If you want to stand against the government, do it out in the open. If you want to tell someone that you disagree with their opinions, tell it to them in their face without your mask. Be responsible for whatever comes out of your mouth, physical or not.
Some proponents of anonymity say it is a right to choose to withhold one’s identity. It is part of free will, and freedom of speech. I must be able to say whatever I want to say, and having my identity associated with my statements may curb this freedom, especially in countries with more oppressive governments. The upside to this is of course that anonymity may serve as protection for the morally righteous who speak out against universally acknowledged wrongs.
However, the downside, which may in actual fact be larger in magnitude, is that those who speak to harm end up getting away scot-free, with no consequences. Let’s not even get started on Internet bullying.
In any case, is anonymity an effective voice against oppression? Would Aung San Suu Kyi have made her mark on Myanmar if she hadn’t risked her life by speaking out without masking her identity? Martin Luther King Jr.? Nelson Mandela? These people believed in their ideals and were held responsible for these beliefs. Even in this digital age, we can quote Julian Assange as an example of this.
I firmly believe in free speech, but the answer is not in making the same statements in anonymity. It is instead making an active effort to challenge oppression, not just speaking about, and removing the perceived need for such anonymity.

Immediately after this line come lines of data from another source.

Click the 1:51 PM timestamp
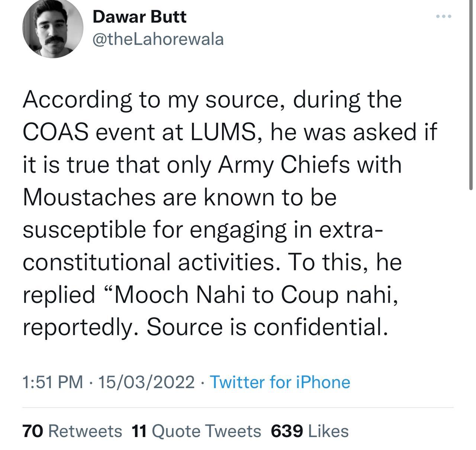The width and height of the screenshot is (476, 450). (x=53, y=382)
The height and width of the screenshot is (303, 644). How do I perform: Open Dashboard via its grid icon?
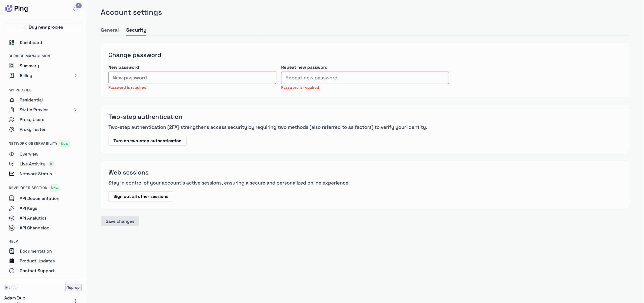(x=12, y=43)
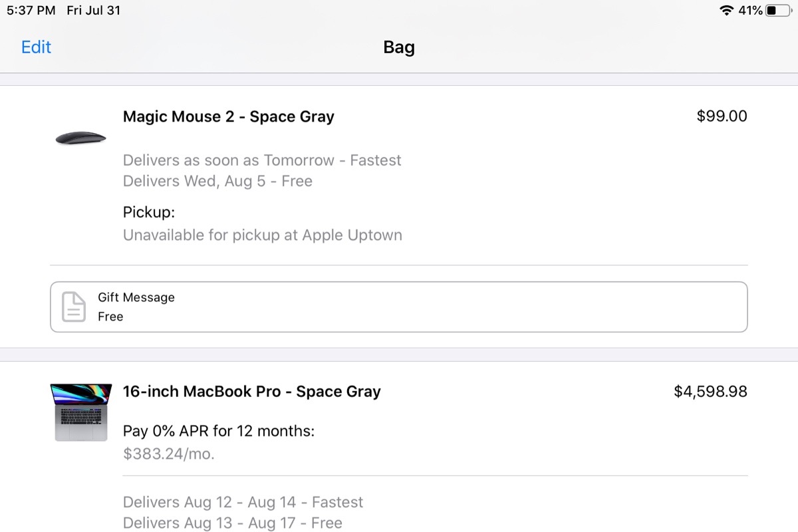The width and height of the screenshot is (798, 532).
Task: Tap the battery icon in status bar
Action: [779, 11]
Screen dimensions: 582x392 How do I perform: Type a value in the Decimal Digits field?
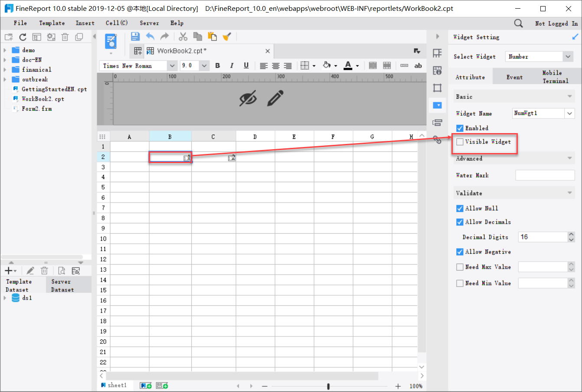pos(541,237)
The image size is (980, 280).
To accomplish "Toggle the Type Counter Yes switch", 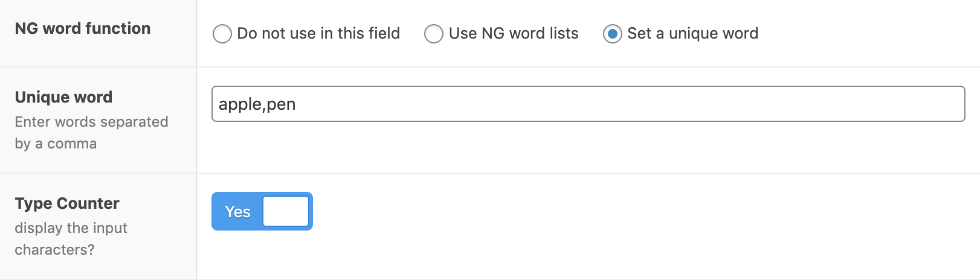I will pyautogui.click(x=262, y=211).
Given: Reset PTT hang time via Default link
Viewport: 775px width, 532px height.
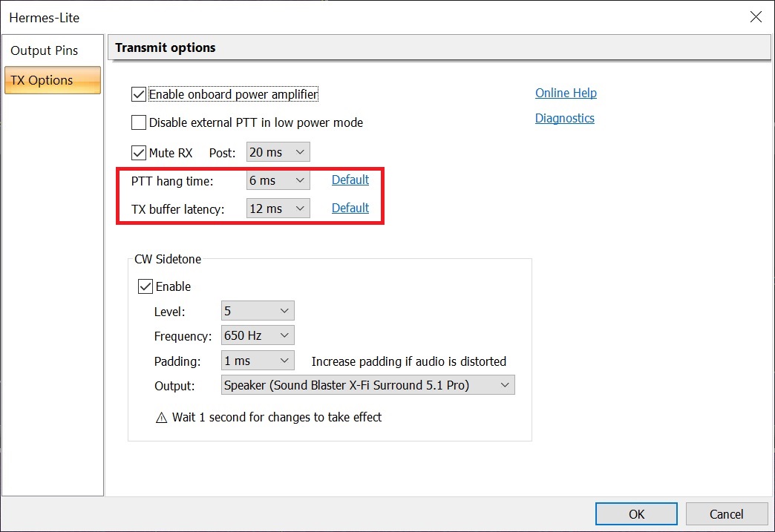Looking at the screenshot, I should click(x=350, y=180).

However, we often throw around the term freedom of speech all too often. Freedom is a two-sided thing, as I have learnt from my secondary school literature teacher’s analysis of The Handmaid’s Tale – there is “freedom to” as well as “freedom from“. Insofar as we demand freedom to speak, when it comes to speech that harms, we must be aware that we may be stripping someone else’s freedom from harmful speech. John Stuart Mill’s Harm Principle states that the actions of individuals should only be limited to prevent harm to other individuals.
Claiming that the government’s new Internet licensing rules are a curtailment of freedom to speech, we often fail to realise that perhaps we also need protection from our own poison.
The Internet is full of mindless hatred against the government, and such emotional baseless thoughts and comments may in fact be seen as negative-propaganda – the same stuff but in favour of an opposing ideal. Senselessly pushing for the overthrow of our ruling party is not very different from senseless pushing for the ruling party. Both are very dangerous. We often acknowledge the danger of propaganda but are unaware that we may sometimes be doing the same thing – propagating our mindless hatred.
In this age, this is further facilitated by our ability to hide behind anonymity. We can slam the government as much as we like from behind our fake Facebook profiles, I can make derogatory comments with no substantiation, and I will, simply because I can. And that is the mentality that anonymity affords us.
We probably should recognise the need for “freedom from”. The Internet has turned into an extremely toxic environment as we morph into acid-throwing menaces hidden from recognition by our generic usernames. We argue for increasingly vague concepts like freedom without fully realising or even considering the subsequent effects of what we are arguing for.
If we aren’t careful, one day we may end up drowning in our own shit, simply because we can.